* Task brief *
There is a line containing "You are a GUI" in the records below. Repeat it and every line after it, exactly, through the final line, but no pictures.

* Materials provided *
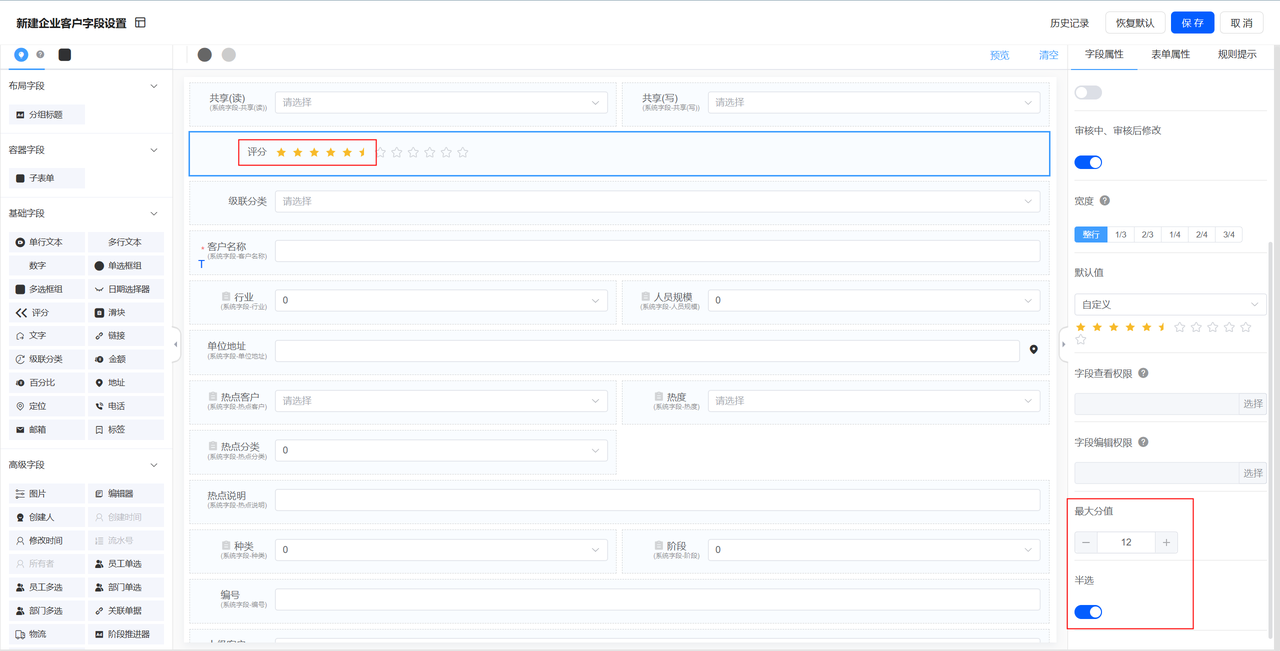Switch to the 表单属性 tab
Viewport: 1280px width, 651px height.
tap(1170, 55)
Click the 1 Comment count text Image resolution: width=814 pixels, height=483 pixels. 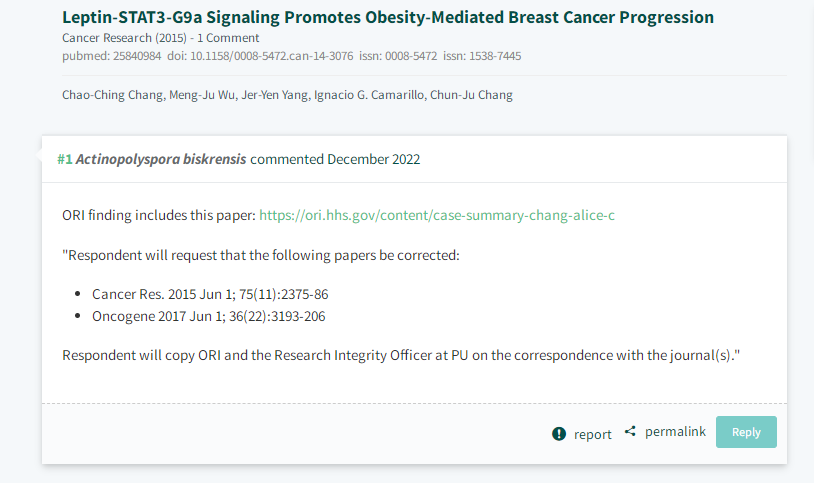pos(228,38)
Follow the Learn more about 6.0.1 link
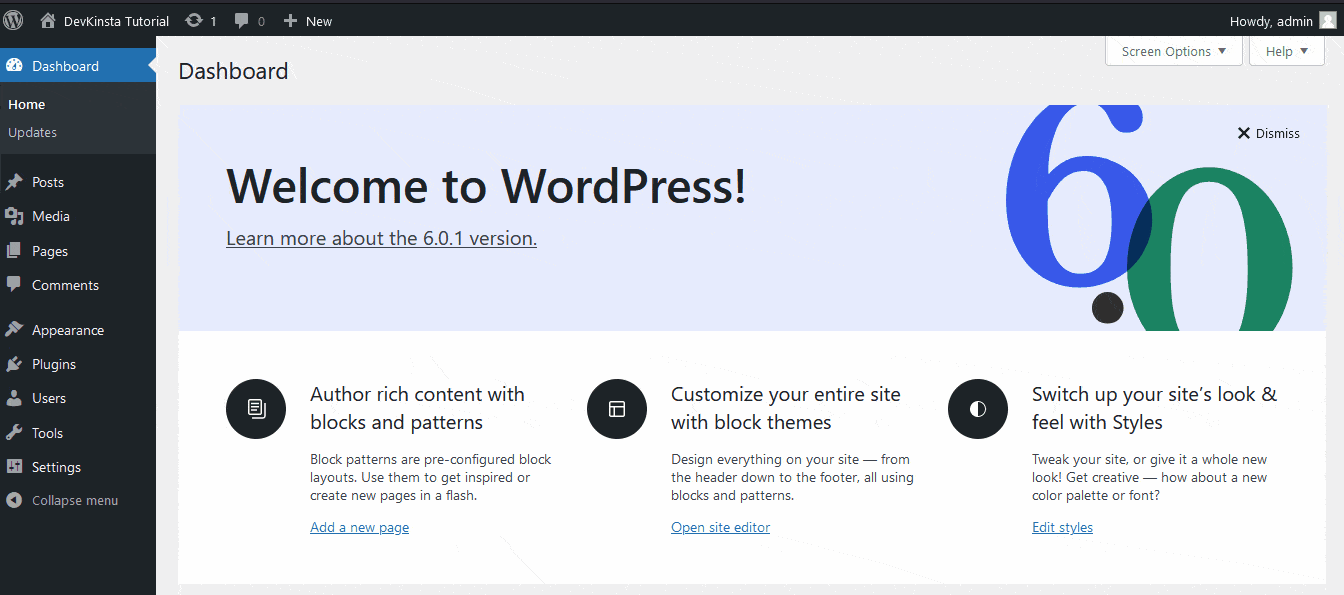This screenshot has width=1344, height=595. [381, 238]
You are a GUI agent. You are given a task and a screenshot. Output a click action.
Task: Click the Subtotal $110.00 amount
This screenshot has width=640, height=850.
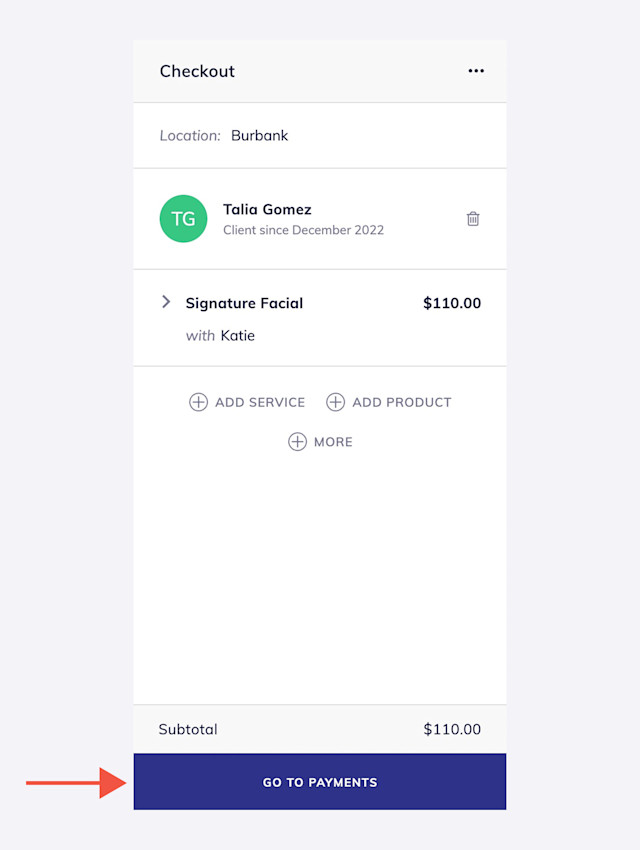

* Output below *
You are a GUI agent. You are given a task and a screenshot. Output a click action.
Task: Click the Subtotal $110.00 amount
This screenshot has width=640, height=850.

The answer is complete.